REVENDICATIONS 1. Revêtement (3) pour article ménager sur un support métallique (2) en contact par une de ses faces (3a) avec le substrat métallique (2) et visible de l’utilisateur par sa face (3b), lequel revêtement comprend soit plusieurs couches, chacune comprenant une ou plusieurs polyarylether cétone(s) (PAEK) et au moins l’une de ces couche(s) étant constituée(s) de - au moins 70 % en poids d’une phase polymérique, constituée de : o au moins 50 %, en poids d’une ou plusieurs polyarylether cétone(s) (PAEK), le reste étant choisi dans le groupe constitué de un ou plusieurs polymère(s) organopolysiloxane(s), de un ou plusieurs polymère(s) thermoplastique(s) aromatique(s) différent(s) du PAEK, de un ou plusieurs polymère(s) thermoplastique(s) hétérocyclique(s), et leurs mélanges, et éventuellement une ou plusieurs résine(s) fluorocarbonée(s); ou o au moins 50 %, en poids d’un ou plusieurs polymère(s) choisi(s) dans le groupe constitué des polymères thermoplastiques aromatiques différents du PAEK, des polymères thermoplastiques hétérocycliques, des polymères organopolysiloxanes et leurs mélanges, le reste étant constitué d’une ou plusieurs polyarylether cétone(s) (PAEK), et éventuellement une ou plusieurs résine(s) fluorocarbonée(s) ; - une ou plusieurs charge(s) ; - éventuellement un ou plusieurs additif(s) ; - éventuellement un ou plusieurs agent(s) colorant(s) ; soit une monocouche constituée de : - au moins 70 % en poids d’une phase polymérique, constituée de : o au moins 50 %, en poids d’une ou plusieurs polyarylether cétone(s) (PAEK), le reste étant choisi dans le groupe constitué de un ou plusieurs polymère(s) thermoplastique(s) aromatique(s) différent(s) du PAEK, de un ou plusieurs polymère(s) thermoplastique(s) hétérocyclique(s), et leurs mélanges, et éventuellement une ou plusieurs résine(s) fluorocarbonée(s); ou o au moins 50 %, en poids d’un ou plusieurs polymère(s) choisi(s) dans le groupe constitué des polymères thermoplastiques aromatiques différents du PAEK, des polymères thermoplastiques hétérocycliques, et leurs mélanges, le reste étant constitué d’une ou plusieurs polyarylether cétone(s) (PAEK), et éventuellement une ou plusieurs résine(s) fluorocarbonée(s) ; - une ou plusieurs charge(s) ; - éventuellement un ou plusieurs additif(s) ; - éventuellement un ou plusieurs agent(s) colorant(s).

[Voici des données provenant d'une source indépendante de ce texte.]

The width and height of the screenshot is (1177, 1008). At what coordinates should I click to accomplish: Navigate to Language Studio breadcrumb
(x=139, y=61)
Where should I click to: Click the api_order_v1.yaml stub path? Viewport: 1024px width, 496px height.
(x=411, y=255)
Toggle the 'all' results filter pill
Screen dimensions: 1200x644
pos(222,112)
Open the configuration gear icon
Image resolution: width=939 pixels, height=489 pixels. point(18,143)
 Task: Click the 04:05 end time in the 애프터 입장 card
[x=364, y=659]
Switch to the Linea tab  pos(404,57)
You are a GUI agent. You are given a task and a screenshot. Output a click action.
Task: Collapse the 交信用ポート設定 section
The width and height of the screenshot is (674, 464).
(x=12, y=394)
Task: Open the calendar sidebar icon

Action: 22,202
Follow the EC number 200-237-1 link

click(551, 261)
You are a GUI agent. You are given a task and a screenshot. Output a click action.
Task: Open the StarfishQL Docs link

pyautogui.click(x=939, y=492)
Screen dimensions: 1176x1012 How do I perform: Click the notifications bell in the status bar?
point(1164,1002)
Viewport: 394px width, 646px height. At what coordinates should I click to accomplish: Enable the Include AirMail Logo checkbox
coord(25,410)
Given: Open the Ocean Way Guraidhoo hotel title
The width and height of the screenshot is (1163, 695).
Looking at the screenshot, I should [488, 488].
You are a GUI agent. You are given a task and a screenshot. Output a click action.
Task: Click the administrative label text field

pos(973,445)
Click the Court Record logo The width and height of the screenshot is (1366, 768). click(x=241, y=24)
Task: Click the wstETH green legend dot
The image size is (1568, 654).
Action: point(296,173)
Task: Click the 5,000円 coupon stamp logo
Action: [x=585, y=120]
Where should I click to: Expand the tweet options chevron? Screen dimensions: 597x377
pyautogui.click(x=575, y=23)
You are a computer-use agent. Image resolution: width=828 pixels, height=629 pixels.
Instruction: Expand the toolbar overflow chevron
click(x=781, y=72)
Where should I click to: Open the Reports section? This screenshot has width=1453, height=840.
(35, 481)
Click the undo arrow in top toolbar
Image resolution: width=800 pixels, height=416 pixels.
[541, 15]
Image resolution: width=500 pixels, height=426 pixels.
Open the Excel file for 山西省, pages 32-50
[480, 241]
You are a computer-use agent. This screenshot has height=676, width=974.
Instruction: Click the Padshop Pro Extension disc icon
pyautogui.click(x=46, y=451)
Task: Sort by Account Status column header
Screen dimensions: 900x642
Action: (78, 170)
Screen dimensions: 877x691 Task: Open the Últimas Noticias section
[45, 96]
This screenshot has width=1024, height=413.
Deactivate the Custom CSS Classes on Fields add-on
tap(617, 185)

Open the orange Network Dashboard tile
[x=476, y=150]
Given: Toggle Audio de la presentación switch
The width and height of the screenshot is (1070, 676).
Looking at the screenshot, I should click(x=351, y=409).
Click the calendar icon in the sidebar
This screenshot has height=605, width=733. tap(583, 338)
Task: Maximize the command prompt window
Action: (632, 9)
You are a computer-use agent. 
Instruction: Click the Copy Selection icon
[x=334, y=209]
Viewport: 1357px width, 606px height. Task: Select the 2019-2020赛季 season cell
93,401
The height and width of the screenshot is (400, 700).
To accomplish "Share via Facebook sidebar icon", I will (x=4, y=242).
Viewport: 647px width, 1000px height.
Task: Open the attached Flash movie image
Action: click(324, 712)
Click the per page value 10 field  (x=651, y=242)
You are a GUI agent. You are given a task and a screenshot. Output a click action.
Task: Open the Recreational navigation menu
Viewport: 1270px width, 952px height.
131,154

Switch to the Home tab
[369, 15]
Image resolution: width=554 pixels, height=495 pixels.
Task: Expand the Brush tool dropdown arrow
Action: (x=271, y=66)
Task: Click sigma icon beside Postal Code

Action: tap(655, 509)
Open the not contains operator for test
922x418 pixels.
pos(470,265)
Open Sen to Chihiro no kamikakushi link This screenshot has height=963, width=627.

2. Revêtement (3) selon la revendication 1, caractérisé en ce que la ou les polyarylether cétone(s) (PAEK) est/sont choisie(s) dans le groupe constitué de polyethercétones (PEK), polyetherethercétone (PEEK), polyethercétonecétones (PEKK), polyetherethercétonecétones (PEEKK) et polyethercétoneethercétonecétones (PEKEKK) et leurs mélanges.

3. Revêtement (3) selon la revendication 1, caractérisé en ce que le ou les polymère(s) thermoplastique(s) aromatiques différents du PAEK est/sont choisi(s) dans le groupe constitué de poly(phenylene oxyde) (PPO), le polymère poly(aryléthersulfones) (PAES), et en particulier le polyethersulfone (PES), polyphenylene ether sulfone (PPSU), le sulfure de polyphenylene (PPS), le poly(arylene sulfure) (PAS), les polymères à cristaux liquides et leurs mélanges.

4. Revêtement (3) selon la revendication 1, caractérisé en ce que le ou les polymère(s) thermoplastique(s) hétérocycliques est/sont choisi(s) dans le groupe constitué de polyétherimide (PEI), polyimides (PI), polyamide imides (PAI) et polybenzymidazole (PBI) et leurs mélanges.

5. Revêtement (3) selon l’une quelconque des revendications précédentes, caractérisé en ce que le ou les polymères organopolysiloxanes est/sont choisi(s) dans le groupe constitué des polymères obtenus à partir de précurseurs polymériques ou oligomériques organopolysiloxanes, soit sous forme d’huiles silicones de degré de branchement variable, soit sous forme de résines silicones de degré de pré-reticulation variable ou de copolymères de résines silicones telles que les résines silicone-polyester, silicone-alkydes, silicone-polyuréthanes, silicone-époxy, soit sous forme de mélange d’huiles silicones, de résines silicones et de copolymères de résines silicones.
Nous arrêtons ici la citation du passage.